Every year the Percy FitzPatrick Institute and Wild Bird Trust undertake the Okavango Wetland Bird Survey. This is a nine-year project that aims to use 71 wetland bird species as indicators of significant change in the flood regime and functioning of the Okavango Delta. The survey involves “poling” ourselves over 250 miles across this enigmatic...
Every year the Percy FitzPatrick Institute and Wild Bird Trust undertake the Okavango Wetland Bird Survey. This is a nine-year project that aims to use 71 wetland bird species as indicators of significant change in the flood regime and functioning of the Okavango Delta. The survey involves “poling” ourselves over 250 miles across this enigmatic alluvial fan in the middle of the Kalahari Desert. In 2013, the expedition was dedicated to the declaration of the Okavango Delta as a UNESCO World Heritage Site next year. Our teachers are the baYei River Bushman that have lived in the delta for over 250 years after migrating down from the Zambezi Valley with their “mokoros” or dug-out canoes. We have learnt how to pole mokoros safely past dangerous game, how to feed ourselves from the delta, and, most importantly, how to navigate the patchwork mosaic of channels, floodplains, lagoons, papyrus, reedbeds and thousands upon thousands of islands.
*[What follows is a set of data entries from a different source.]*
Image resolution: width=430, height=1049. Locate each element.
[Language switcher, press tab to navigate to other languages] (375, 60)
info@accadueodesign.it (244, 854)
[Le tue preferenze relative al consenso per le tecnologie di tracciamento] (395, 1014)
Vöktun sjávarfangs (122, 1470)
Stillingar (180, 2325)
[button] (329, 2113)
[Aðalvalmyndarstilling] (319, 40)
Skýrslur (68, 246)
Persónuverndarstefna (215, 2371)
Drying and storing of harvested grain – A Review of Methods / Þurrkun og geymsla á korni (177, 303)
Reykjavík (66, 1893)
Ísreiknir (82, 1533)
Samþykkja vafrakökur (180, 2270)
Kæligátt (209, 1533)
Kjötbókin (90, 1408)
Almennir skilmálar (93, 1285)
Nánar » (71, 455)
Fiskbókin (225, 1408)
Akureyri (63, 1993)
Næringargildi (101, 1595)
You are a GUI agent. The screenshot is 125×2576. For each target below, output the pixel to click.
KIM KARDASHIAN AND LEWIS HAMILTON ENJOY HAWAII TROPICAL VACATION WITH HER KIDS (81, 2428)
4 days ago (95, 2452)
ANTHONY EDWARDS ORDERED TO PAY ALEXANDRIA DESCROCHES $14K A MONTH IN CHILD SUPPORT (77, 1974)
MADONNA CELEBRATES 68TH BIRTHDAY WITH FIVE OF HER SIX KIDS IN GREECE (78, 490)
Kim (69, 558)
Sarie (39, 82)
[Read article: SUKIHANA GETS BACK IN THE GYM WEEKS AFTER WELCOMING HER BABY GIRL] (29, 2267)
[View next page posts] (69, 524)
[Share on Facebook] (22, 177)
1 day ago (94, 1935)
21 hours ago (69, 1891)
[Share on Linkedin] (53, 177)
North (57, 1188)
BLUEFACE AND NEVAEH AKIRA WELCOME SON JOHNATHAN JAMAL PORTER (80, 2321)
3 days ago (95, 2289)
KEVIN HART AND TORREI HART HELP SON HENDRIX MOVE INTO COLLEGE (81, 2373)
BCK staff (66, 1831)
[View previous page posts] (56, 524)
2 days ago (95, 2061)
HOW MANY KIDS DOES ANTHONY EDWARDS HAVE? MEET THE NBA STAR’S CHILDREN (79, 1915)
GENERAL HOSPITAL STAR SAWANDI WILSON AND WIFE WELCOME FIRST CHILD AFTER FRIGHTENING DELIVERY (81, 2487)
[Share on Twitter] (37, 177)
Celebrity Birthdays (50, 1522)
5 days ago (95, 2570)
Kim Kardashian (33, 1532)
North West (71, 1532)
Please go to intotheokavango.org for a unique into our world on expedition. This collaboration between Jer Thorp and Steve Boyes, both 2013 Emerging Explorers at the National Geographic Society, is an effort to represent rich data from a research expedition into one of the remotest locations on earth LIVE online for the world to see… We had a transponder updating our location live everyday and, at the end of the day, we would upload all bird sightings, comments, photos, and sounds from the day. We even had data from temperature loggers and heart rate monitors uploaded live each day.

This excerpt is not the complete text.